The Empathy Trap: When Good Intentions Hurt Communication
Feeling Other People’s Feelings? Read This Before You Ruin a Relationship
One of the most narcissistic* people I’ve known took the Strengthsfinder test and got a low score on empathy. “That’s wrong,” she said. “I feel other people’s feelings all the time. They’re always ruining my mood.” (Bear in mind this was a strengths test).
Like most people I’ve met who describe themselves as empaths or highly sensitive (myself included, before I learned what I’m sharing here), she made a mistake in how she reads people. If you, too, tend to find yourself overwhelmed by how you feel others’ energy, the good news is that there’s a relatively easy way to stop that—and it doesn’t make you any less empathetic (if that’s something you want to be).
The mistake people make is to perceive others’ moods, actions, words, and so on and then attach their own meaning to them before asking any questions. It’s like reading a text in a bad mood and assuming the sender is annoyed with you when really, they were just busy. It’s a form of projection with some potentially extremely frustrating results. Projection turns well-meaning attempts to read another person and improve a relationship into a situation where the other person feels constantly (and often incorrectly) judged for existing. If you’re highly sensitive and have been told people feel like they need to walk on eggshells around you, you might be doing a little too much projection in your relationship-building.
This is how I’ve seen this play out in academic working environments: A grad student is overwhelmed by the combination of work, study, and family life. They start to appear less enthusiastic when talking about their work in lab meetings. The highly sensitive advisor picks up on the loss of enthusiasm and decides that the student is losing interest in the project and isn’t dedicated enough. Then, projecting this feeling of disinterest onto the student, the advisor starts to tell the student s/he doesn’t think they’re committed to the project, that they need to be 100% dedicated to succeed, that maybe they’d be a better fit for a different career path or lab. They might also add extra responsibilities and work to the grad student’s already long to-do list in an attempt to get them refocused and passionate about their work… but this just adds more stress. The student never lost interest, they just needed some help balancing things a little better… but with the advisor’s response and additional work, they actually do start losing some enthusiasm, their confidence starts dropping, and they’re spending all their time trying to fix a problem that only ever existed in the advisor’s mind until they projected it into reality.
Don’t want this situation?
As soon as you notice that you’re picking up on someone else’s mood and it seems to be negative, make a note of that and then push it to the side. Try not to ascribe any reason to it, and definitely recognize it as something that is separate from you. I have a somewhat complicated relationship with the word ‘boundaries’ in the context that many people use it (usually, it gets thrown around in ways that feel vague or overly rigid), but in this type of situation, it’s definitely appropriate to think about it as setting a boundary—a line that separates “my feelings” from “feelings I’m picking up from others”. Doing this will prevent you from uttering a phrase that I promise will do more harm than good every time… “You’re making me feel like you think xzy.” Nobody wants to hear that. You will almost certainly be wrong, and the other person will feel judged, not understood. I know your goal is to be helpful, so this isn’t what you want!

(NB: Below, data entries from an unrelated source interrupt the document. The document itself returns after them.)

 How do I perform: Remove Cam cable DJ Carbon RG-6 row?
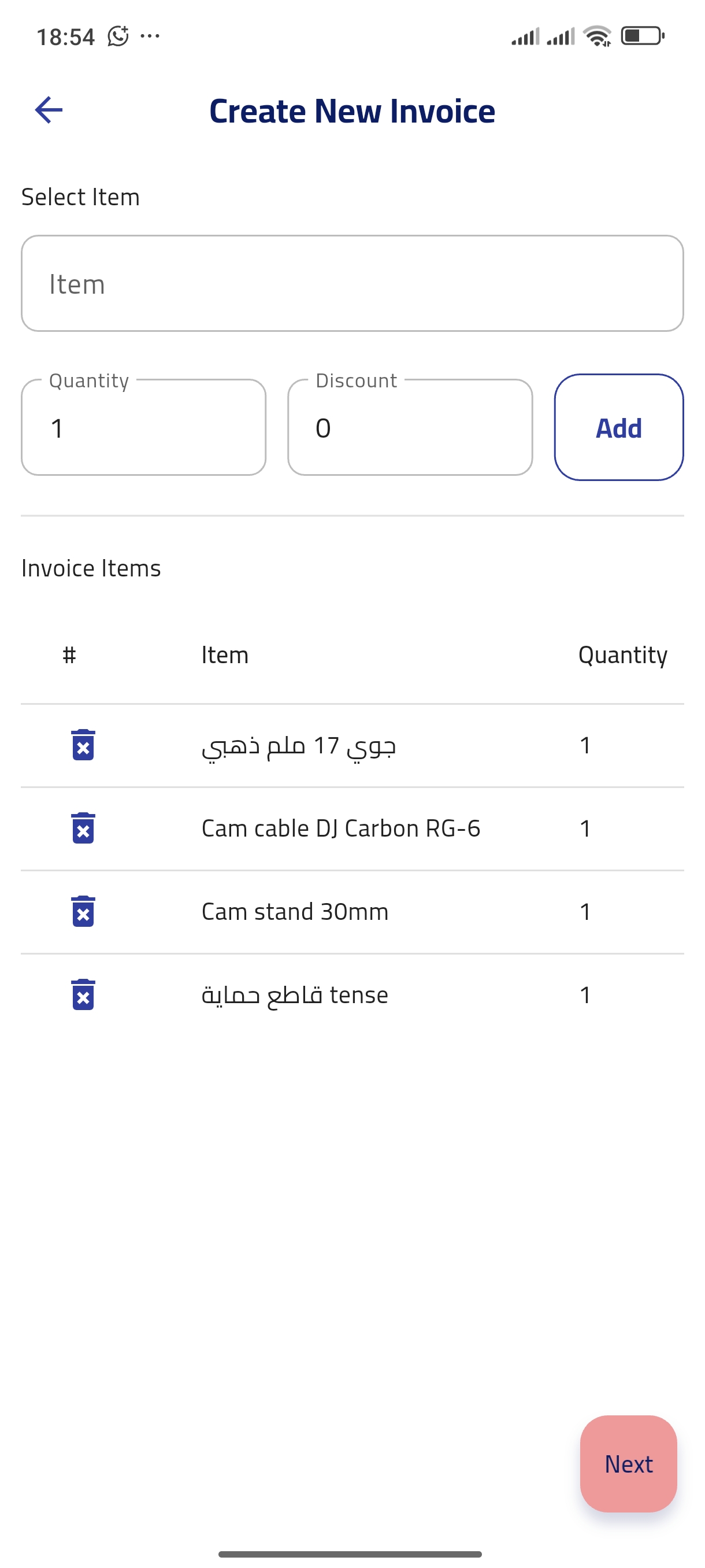click(x=83, y=829)
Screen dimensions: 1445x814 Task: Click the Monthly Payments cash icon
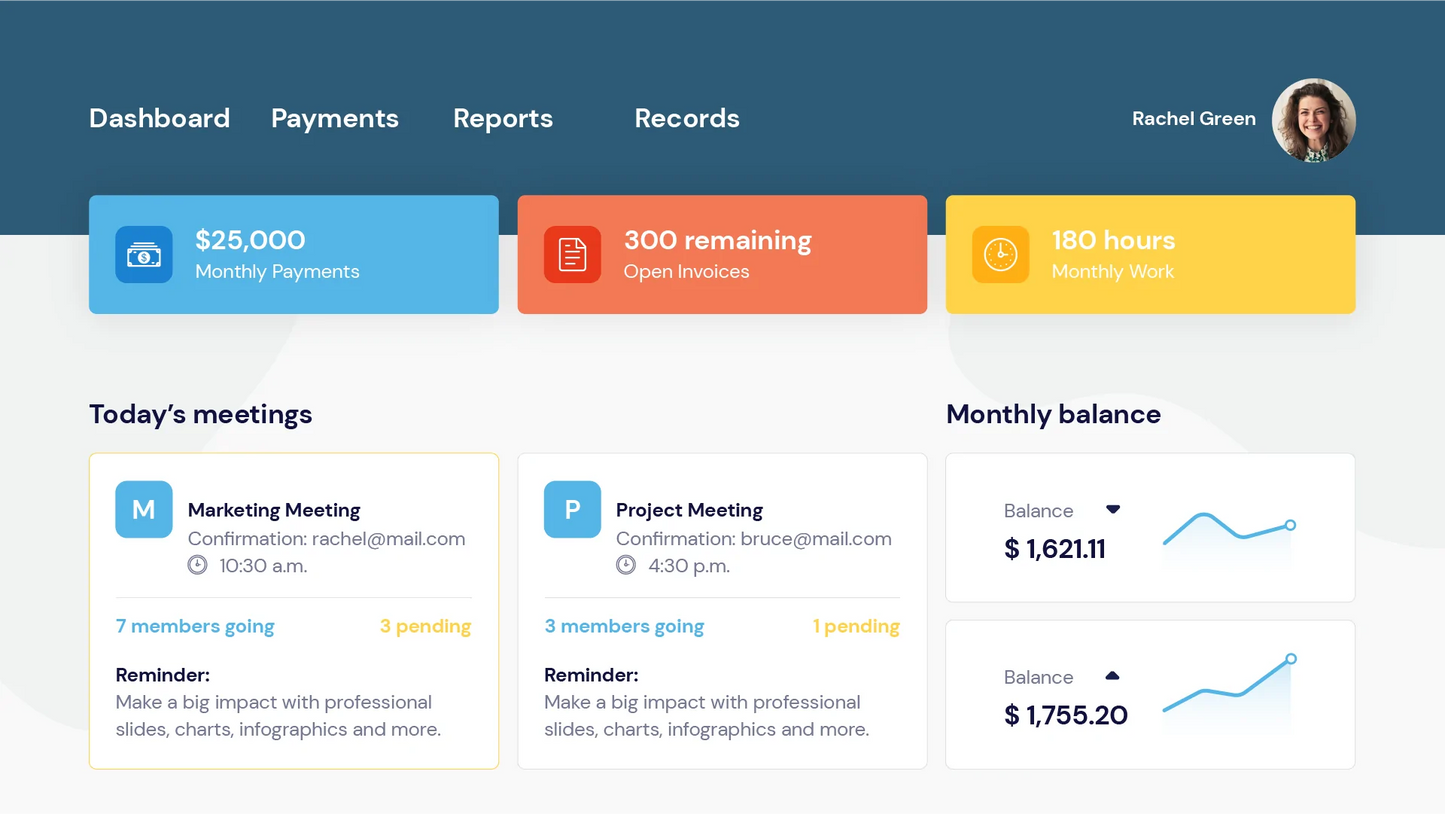click(x=144, y=255)
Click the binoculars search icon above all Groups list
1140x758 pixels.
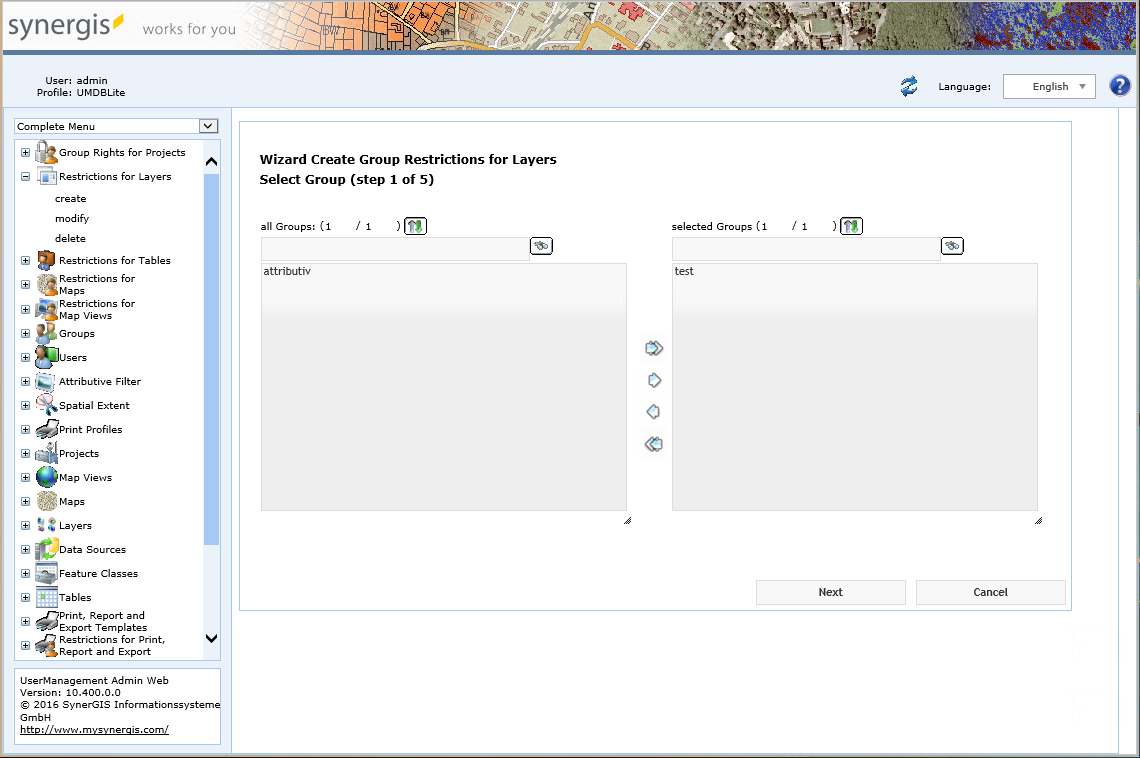tap(541, 245)
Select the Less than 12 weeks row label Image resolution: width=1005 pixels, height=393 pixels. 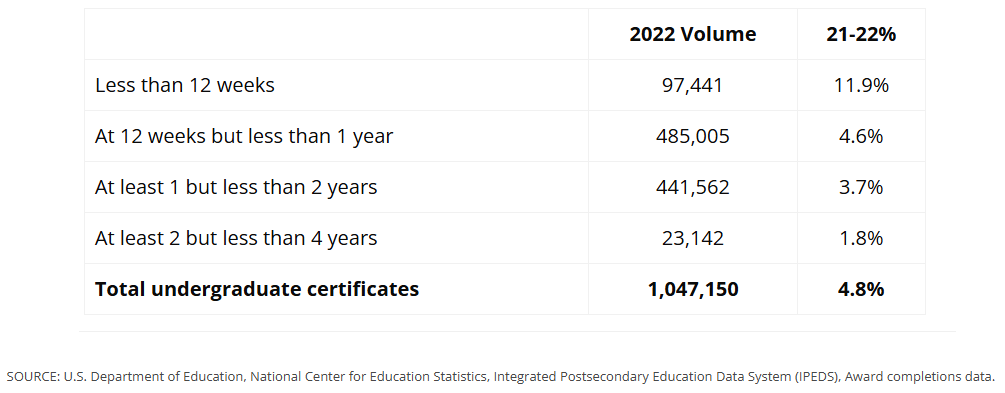185,85
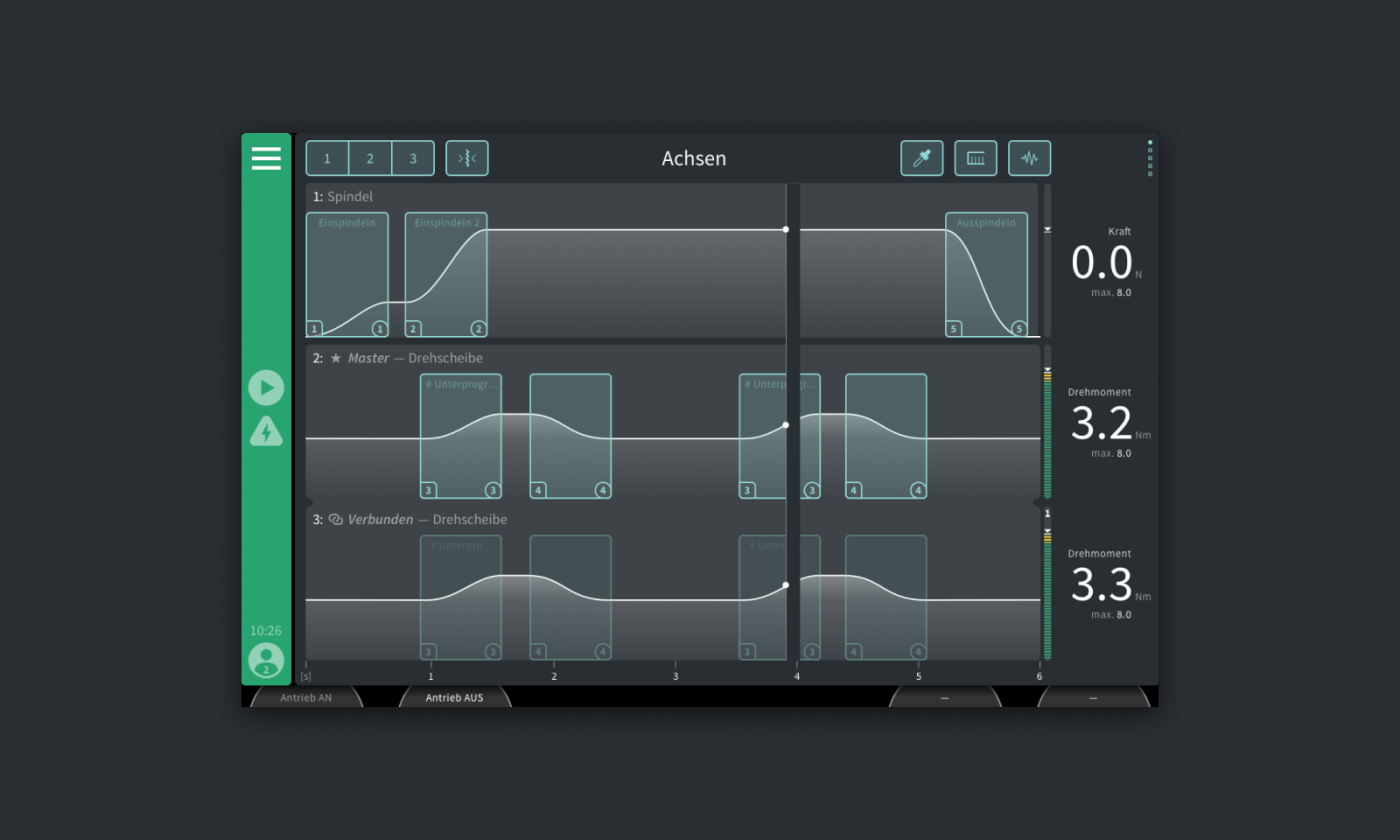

Before jumping in with your interpretation, ask yourself: Do I know this, or am I guessing?
Think about some questions you can ask the person about how they’re feeling. Forget about how their mood is affecting you. Focus on them. Ask the questions that fill in the blanks you have so that you can connect how the person is presenting with how they actually feel and why they feel it, not why you think they feel it. Once you have this understanding, while still maintaining that boundary between “my feelings” and “their feelings” so you’re not letting someone else’s negative feelings ruin your day, you can practice actual empathy with sufficient information that allows you to be helpful and not a frustration that adds to whatever they’re experiencing.
TLDR: Notice someone’s mood, ask questions to understand the reasoning, and then be empathetic. Do not notice the mood, think you’re being empathetic by imagining what they feel, and then tell them how they’re coming across as if it’s fact. The first one is a relationship-builder. The second will damage trust.
In the example I used above, if the advisor had asked the student if anything was affecting how they show up in lab meetings, they might have found out that the meetings are very close to the time the student has to drop his kids off at school before work and he’s always feeling rushed to get his presentation together, for example. The advisor could have helped the student organize focused time the day before meetings so that he could focus on getting his materials together without being disturbed by anyone.
Most conflict comes from poor communication. When highly sensitive people rely on assumptions instead of asking questions, they can bulldoze relationships… all with the best intentions in the world.
Ask first. Project less. It helps more than you think.
*That’s a description, not a diagnosis or criticism. The internet has somewhat ruined this word. She’s narcissistic, probably not a narcissist. I like her.